NOTE:  Where it is feasible, a syllabus (headnote) will be released, as is being done in connection with this case, at the time the opinion is issued.
The syllabus constitutes no part of the opinion of the Court but has been prepared by the Reporter of Decisions for the convenience of the reader.
See United States v. Detroit Timber & Lumber Co., 200 U.S. 321, 337.

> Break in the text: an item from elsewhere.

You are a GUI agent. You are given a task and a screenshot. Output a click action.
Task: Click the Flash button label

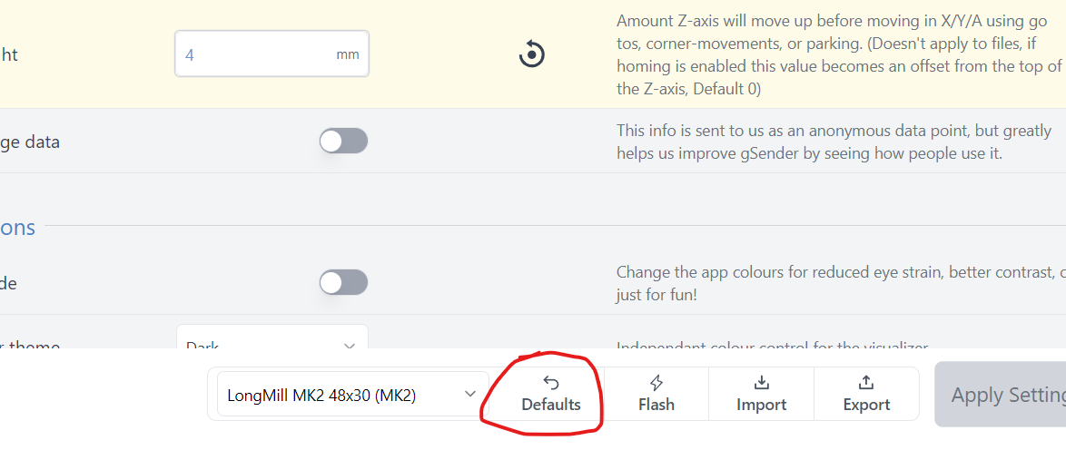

SUPREME COURT OF THE UNITED STATES

JINKS v. RICHLAND COUNTY, SOUTH CAROLINA,
et al.

CERTIORARI TO THE SUPREME COURT OF SOUTH CAROLINA


No. 02—258. Argued March 5, 2003–Decided April 22, 2003

Title 28 U.S.C. § 1367 determines whether a federal district court with jurisdiction over a civil action may exercise supplemental jurisdiction over other claims forming part of the same Article III “case or controversy.” If the court declines to exercise such jurisdiction, the claims will be dismissed and must be refiled in state court. To prevent the limitations period on those claims from expiring while they are pending in federal court, §1367(d) requires state courts to toll the period while a supplemental claim is pending in federal court and for 30 days after its dismissal unless state law provides for a longer tolling period. Petitioner filed a federal-court action claiming that respondent county and others violated 42 U.S.C. § 1983 in connection with her husband’s death. She also asserted supplemental claims for wrongful death and survival under South Carolina law. The District Court granted defendants summary judgment on the §1983 claim and declined to exercise jurisdiction over the state-law claims. Petitioner then filed the supplemental claims in state court and won a wrongful-death verdict against respondent. The State Supreme Court reversed, finding the state-law claims time-barred. Although they would not have been barred under §1367(d)’s tolling rule, the court held §1367(d) unconstitutional as applied to claims brought in state court against a State’s political subdivisions.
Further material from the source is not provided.